*REQUIRED ACTION*. No line of the records may be dropped; print them all again exactly.

☆ ☆ ☆ ☆

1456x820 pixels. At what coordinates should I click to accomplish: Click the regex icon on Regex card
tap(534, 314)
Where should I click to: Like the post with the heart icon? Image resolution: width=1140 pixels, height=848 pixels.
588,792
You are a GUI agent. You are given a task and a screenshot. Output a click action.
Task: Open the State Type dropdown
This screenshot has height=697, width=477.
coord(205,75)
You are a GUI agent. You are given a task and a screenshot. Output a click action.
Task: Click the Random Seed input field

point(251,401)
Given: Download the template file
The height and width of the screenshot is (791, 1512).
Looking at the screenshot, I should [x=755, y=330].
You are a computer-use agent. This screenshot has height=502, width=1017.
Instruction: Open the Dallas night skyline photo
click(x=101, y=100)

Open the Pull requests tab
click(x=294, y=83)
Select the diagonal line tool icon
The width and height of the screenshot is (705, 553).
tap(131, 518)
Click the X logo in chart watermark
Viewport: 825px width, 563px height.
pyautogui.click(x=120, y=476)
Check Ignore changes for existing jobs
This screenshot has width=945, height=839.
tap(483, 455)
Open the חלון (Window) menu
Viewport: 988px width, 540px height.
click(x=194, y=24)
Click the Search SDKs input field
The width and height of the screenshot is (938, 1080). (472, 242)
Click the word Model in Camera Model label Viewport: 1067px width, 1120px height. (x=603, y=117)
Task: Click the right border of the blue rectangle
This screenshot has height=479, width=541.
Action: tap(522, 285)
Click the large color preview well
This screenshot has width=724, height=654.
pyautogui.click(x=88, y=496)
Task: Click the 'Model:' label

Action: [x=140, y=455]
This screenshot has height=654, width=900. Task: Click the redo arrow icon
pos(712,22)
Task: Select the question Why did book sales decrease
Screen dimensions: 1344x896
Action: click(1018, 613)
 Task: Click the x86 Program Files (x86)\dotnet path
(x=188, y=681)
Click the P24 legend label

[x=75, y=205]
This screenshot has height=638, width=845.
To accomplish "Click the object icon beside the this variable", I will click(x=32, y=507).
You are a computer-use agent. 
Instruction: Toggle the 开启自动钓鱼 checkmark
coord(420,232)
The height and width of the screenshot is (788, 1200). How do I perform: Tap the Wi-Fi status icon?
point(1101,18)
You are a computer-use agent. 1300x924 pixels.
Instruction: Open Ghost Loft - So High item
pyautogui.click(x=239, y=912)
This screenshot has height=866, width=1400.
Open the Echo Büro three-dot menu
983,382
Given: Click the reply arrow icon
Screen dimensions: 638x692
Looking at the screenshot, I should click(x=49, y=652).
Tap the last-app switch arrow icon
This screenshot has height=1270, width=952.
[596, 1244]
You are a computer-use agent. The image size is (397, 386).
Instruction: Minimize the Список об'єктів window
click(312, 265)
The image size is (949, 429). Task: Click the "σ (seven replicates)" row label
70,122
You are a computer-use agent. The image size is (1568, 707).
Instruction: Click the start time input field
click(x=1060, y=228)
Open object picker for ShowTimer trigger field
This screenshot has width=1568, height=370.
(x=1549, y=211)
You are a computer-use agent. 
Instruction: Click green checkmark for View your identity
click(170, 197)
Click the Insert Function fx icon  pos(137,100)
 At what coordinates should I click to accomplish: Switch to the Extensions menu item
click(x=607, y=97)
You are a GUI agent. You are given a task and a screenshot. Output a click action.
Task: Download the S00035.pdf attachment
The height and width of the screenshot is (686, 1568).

☆ ☆ ☆ ☆

*RESPONSE TO THE EXERCISE*.
1456x820 pixels. At what coordinates should I click to accomplish: Click the regex icon on Regex card
tap(534, 314)
Where should I click to: Like the post with the heart icon? Image resolution: width=1140 pixels, height=848 pixels.
588,792
You are a GUI agent. You are given a task and a screenshot. Output a click action.
Task: Open the State Type dropdown
This screenshot has height=697, width=477.
coord(205,75)
You are a GUI agent. You are given a task and a screenshot. Output a click action.
Task: Click the Random Seed input field

point(251,401)
Given: Download the template file
The height and width of the screenshot is (791, 1512).
Looking at the screenshot, I should [x=755, y=330].
You are a computer-use agent. This screenshot has height=502, width=1017.
Instruction: Open the Dallas night skyline photo
click(x=101, y=100)

Open the Pull requests tab
click(x=294, y=83)
Select the diagonal line tool icon
The width and height of the screenshot is (705, 553).
tap(131, 518)
Click the X logo in chart watermark
Viewport: 825px width, 563px height.
pyautogui.click(x=120, y=476)
Check Ignore changes for existing jobs
This screenshot has width=945, height=839.
tap(483, 455)
Open the חלון (Window) menu
Viewport: 988px width, 540px height.
click(x=194, y=24)
Click the Search SDKs input field
The width and height of the screenshot is (938, 1080). (472, 242)
Click the word Model in Camera Model label Viewport: 1067px width, 1120px height. (x=603, y=117)
Task: Click the right border of the blue rectangle
This screenshot has height=479, width=541.
Action: tap(522, 285)
Click the large color preview well
This screenshot has width=724, height=654.
pyautogui.click(x=88, y=496)
Task: Click the 'Model:' label

Action: [x=140, y=455]
This screenshot has height=654, width=900. Task: Click the redo arrow icon
pos(712,22)
Task: Select the question Why did book sales decrease
Screen dimensions: 1344x896
Action: click(1018, 613)
 Task: Click the x86 Program Files (x86)\dotnet path
(x=188, y=681)
Click the P24 legend label

[x=75, y=205]
This screenshot has height=638, width=845.
To accomplish "Click the object icon beside the this variable", I will click(x=32, y=507).
You are a computer-use agent. 
Instruction: Toggle the 开启自动钓鱼 checkmark
coord(420,232)
The height and width of the screenshot is (788, 1200). How do I perform: Tap the Wi-Fi status icon?
point(1101,18)
You are a computer-use agent. 1300x924 pixels.
Instruction: Open Ghost Loft - So High item
pyautogui.click(x=239, y=912)
This screenshot has height=866, width=1400.
Open the Echo Büro three-dot menu
983,382
Given: Click the reply arrow icon
Screen dimensions: 638x692
Looking at the screenshot, I should click(x=49, y=652).
Tap the last-app switch arrow icon
This screenshot has height=1270, width=952.
[596, 1244]
You are a computer-use agent. The image size is (397, 386).
Instruction: Minimize the Список об'єктів window
click(312, 265)
The image size is (949, 429). Task: Click the "σ (seven replicates)" row label
70,122
You are a computer-use agent. The image size is (1568, 707).
Instruction: Click the start time input field
click(x=1060, y=228)
Open object picker for ShowTimer trigger field
This screenshot has width=1568, height=370.
(x=1549, y=211)
You are a computer-use agent. 
Instruction: Click green checkmark for View your identity
click(170, 197)
Click the Insert Function fx icon  pos(137,100)
 At what coordinates should I click to accomplish: Switch to the Extensions menu item
click(x=607, y=97)
You are a GUI agent. You are given a task and a screenshot. Output a click action.
Task: Download the S00035.pdf attachment
The height and width of the screenshot is (686, 1568).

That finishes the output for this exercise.